*** EXTRACTED MATERIAL
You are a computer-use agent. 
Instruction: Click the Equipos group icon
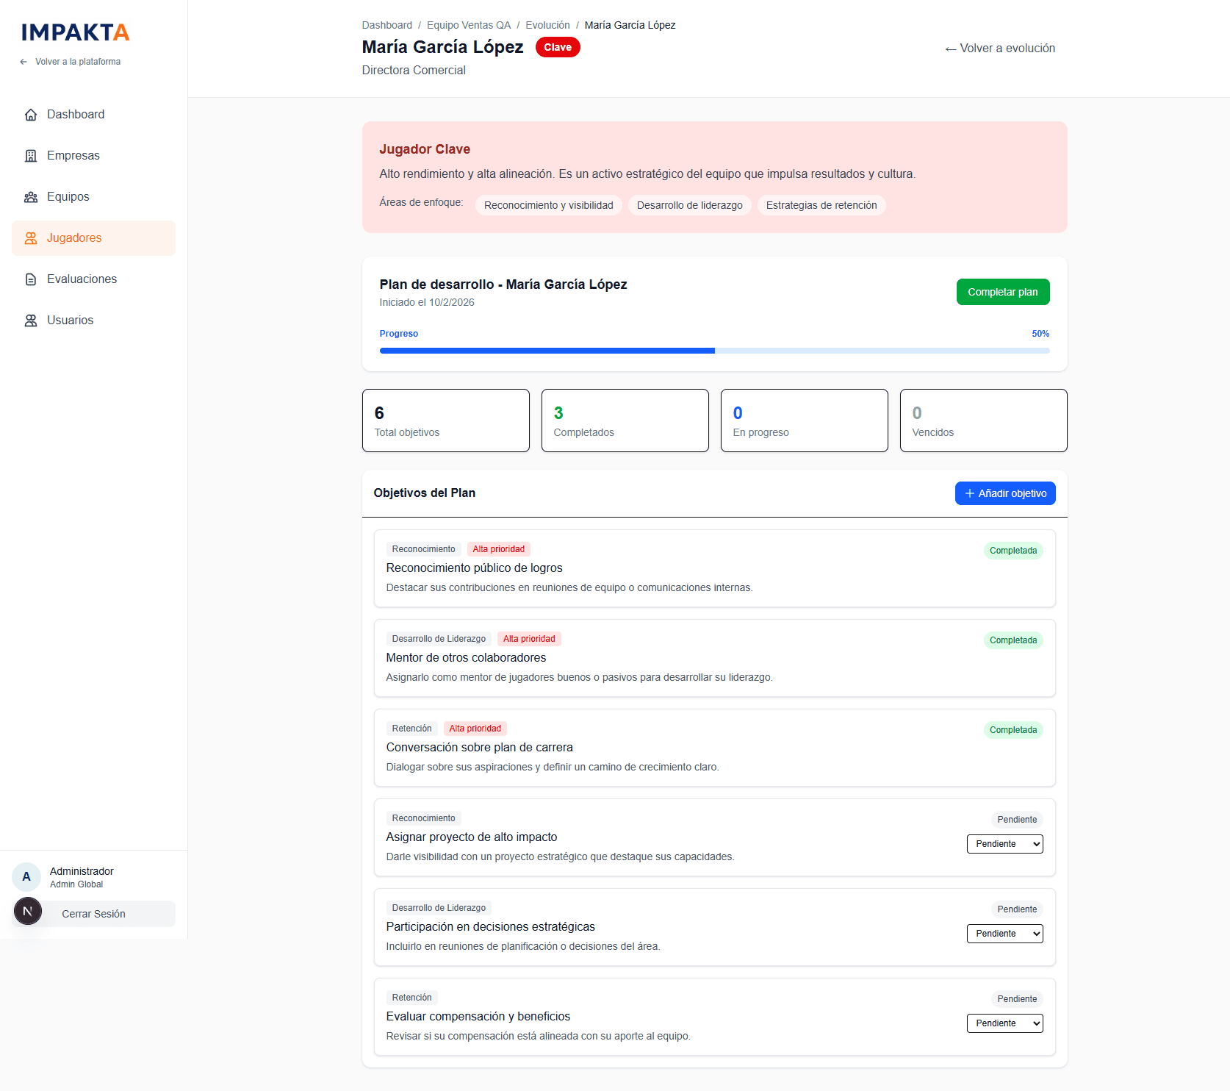[x=31, y=197]
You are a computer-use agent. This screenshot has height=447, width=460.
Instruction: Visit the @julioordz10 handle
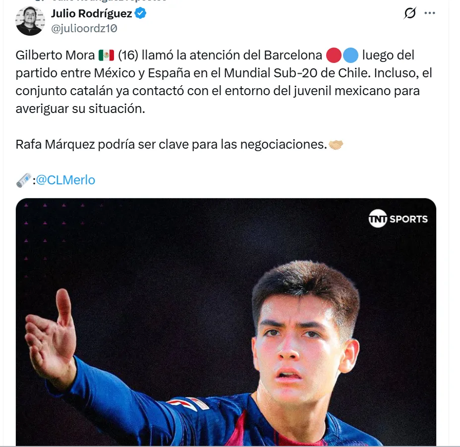84,28
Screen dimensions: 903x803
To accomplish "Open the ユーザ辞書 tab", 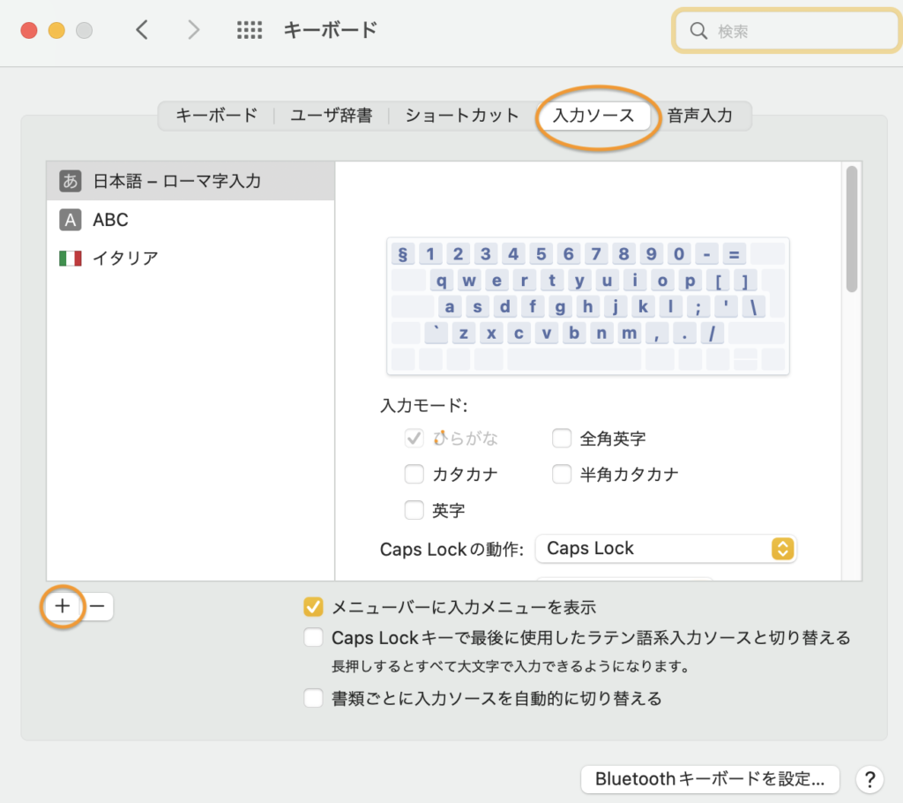I will (x=331, y=116).
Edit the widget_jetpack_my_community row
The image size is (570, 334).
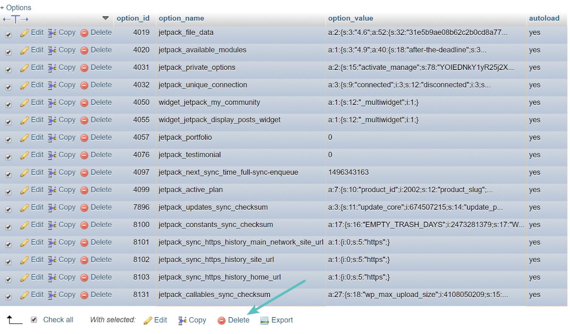click(37, 103)
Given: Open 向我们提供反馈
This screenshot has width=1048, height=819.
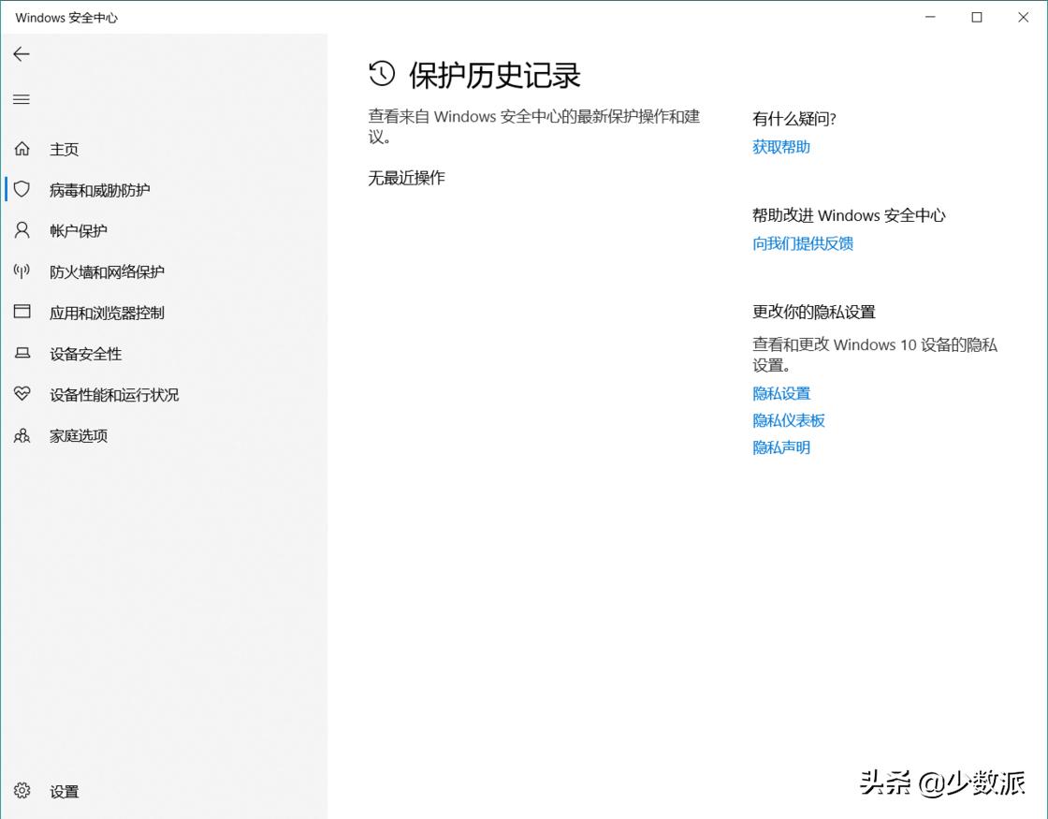Looking at the screenshot, I should click(802, 243).
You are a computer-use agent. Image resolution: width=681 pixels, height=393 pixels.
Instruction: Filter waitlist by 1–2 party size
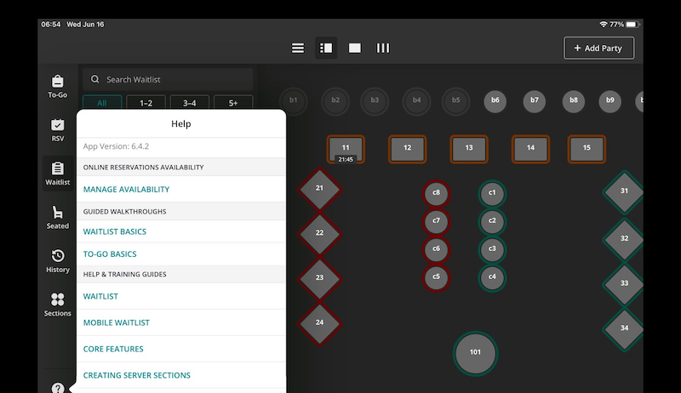pyautogui.click(x=146, y=103)
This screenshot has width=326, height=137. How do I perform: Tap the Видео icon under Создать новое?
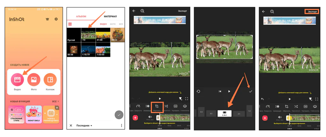17,80
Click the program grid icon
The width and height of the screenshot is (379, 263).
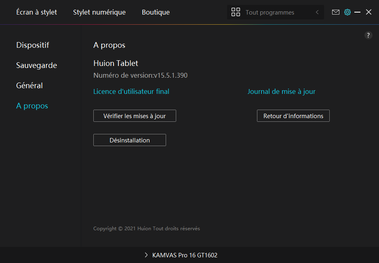coord(236,12)
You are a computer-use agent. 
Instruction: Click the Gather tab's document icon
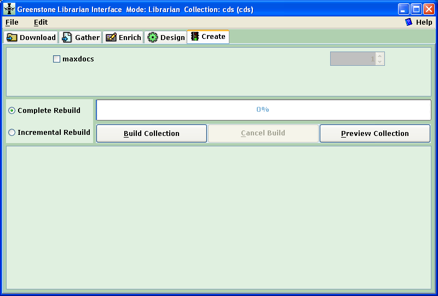pyautogui.click(x=67, y=37)
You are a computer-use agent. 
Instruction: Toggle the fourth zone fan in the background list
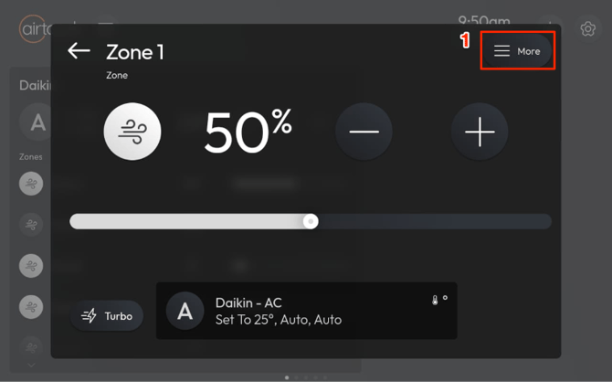pos(31,306)
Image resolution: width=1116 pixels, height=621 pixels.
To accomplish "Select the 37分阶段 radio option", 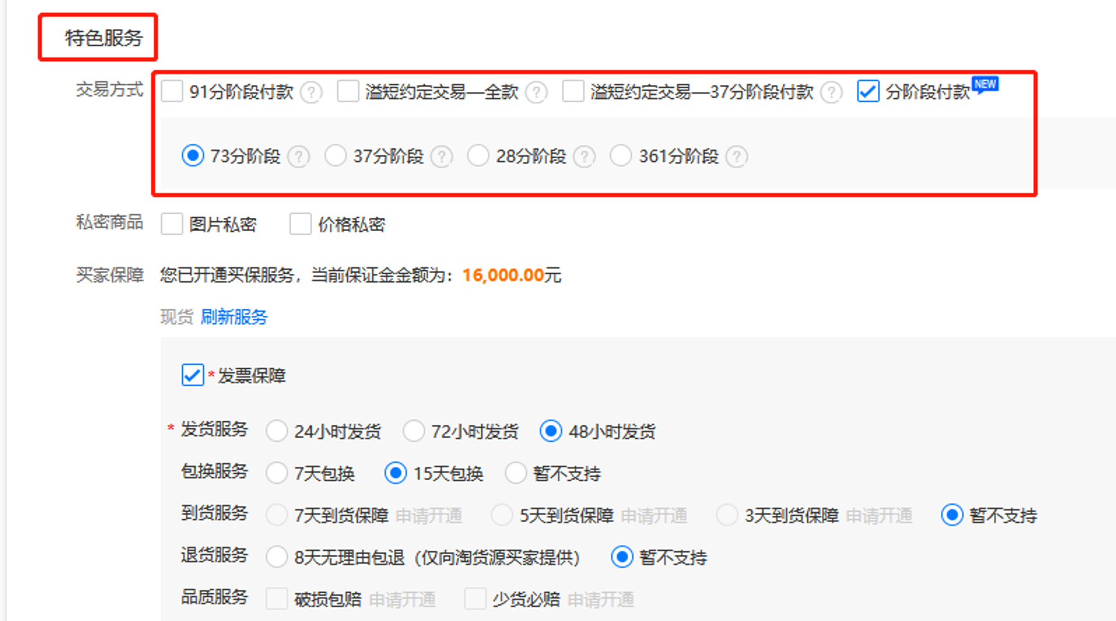I will coord(336,156).
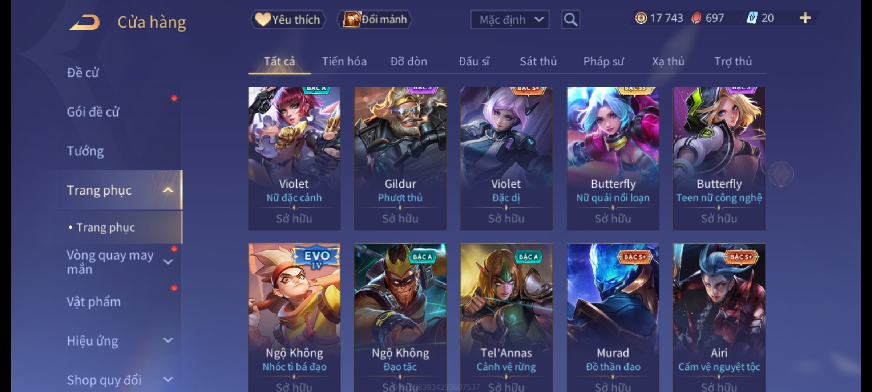Open the Mặc định sort dropdown
This screenshot has width=872, height=392.
(509, 20)
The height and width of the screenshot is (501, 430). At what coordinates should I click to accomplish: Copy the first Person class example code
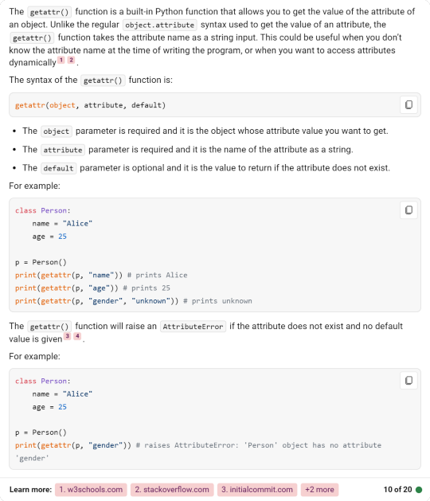[409, 210]
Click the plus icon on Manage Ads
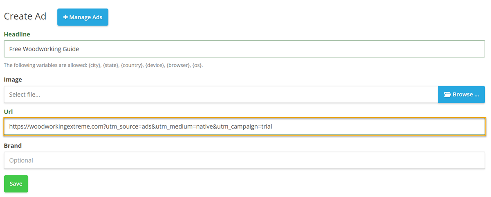The image size is (491, 197). pos(65,17)
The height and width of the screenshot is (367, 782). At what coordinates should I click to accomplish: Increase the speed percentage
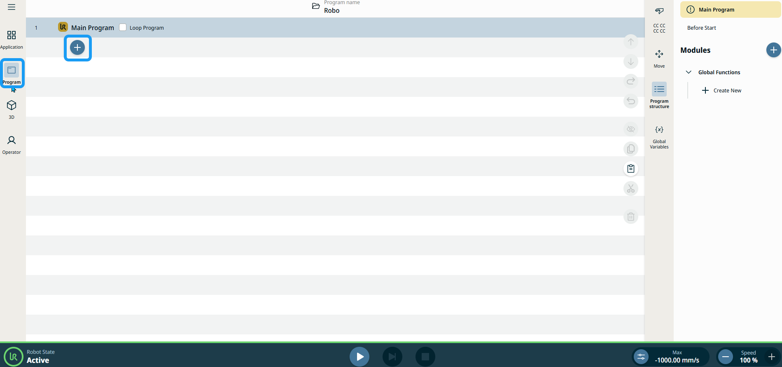[x=772, y=357]
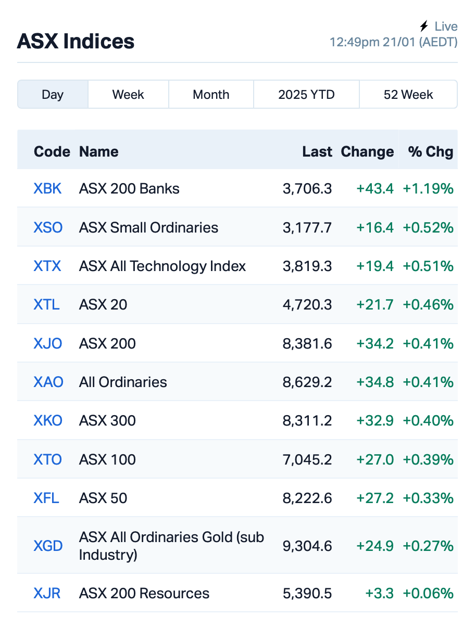Click the XTX code link
This screenshot has height=617, width=475.
click(47, 266)
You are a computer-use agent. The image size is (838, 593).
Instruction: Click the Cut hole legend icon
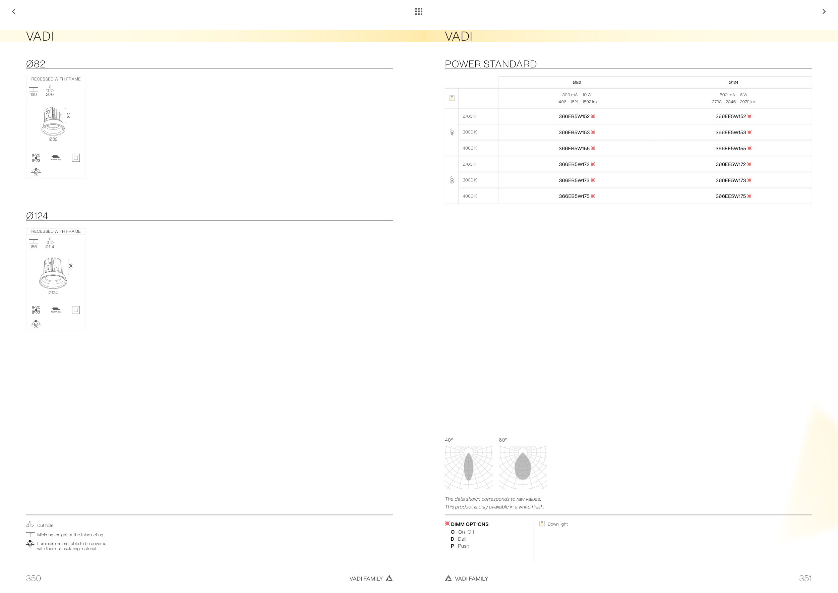pyautogui.click(x=30, y=524)
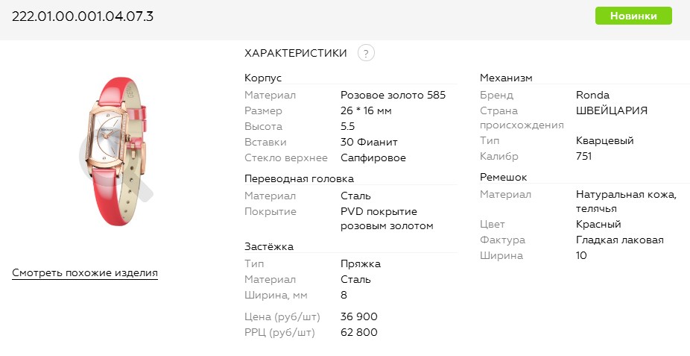This screenshot has height=356, width=690.
Task: Click the Ronda brand value
Action: 592,95
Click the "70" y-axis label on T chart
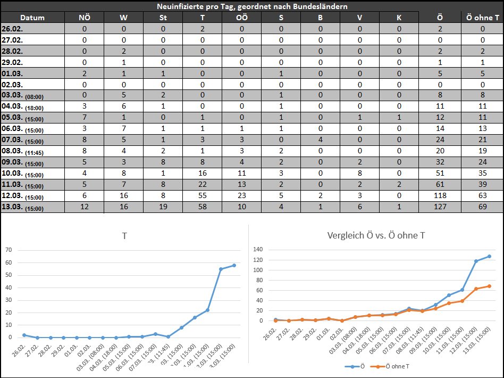The image size is (504, 378). click(8, 250)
******
(PROBLEM):
Please copy the data word for word, starting at the line that contains "You are a computer-use agent. The" and ending with the last line of the data. Leave the pictures out of your answer.

(RESPONSE TO THE TASK):
You are a computer-use agent. The image size is (838, 593).
Instruction: Click the Cut hole legend icon
pyautogui.click(x=30, y=524)
This screenshot has height=356, width=690.
Task: Click the Ronda brand value
Action: 592,95
Click the "70" y-axis label on T chart
The image size is (504, 378). click(8, 250)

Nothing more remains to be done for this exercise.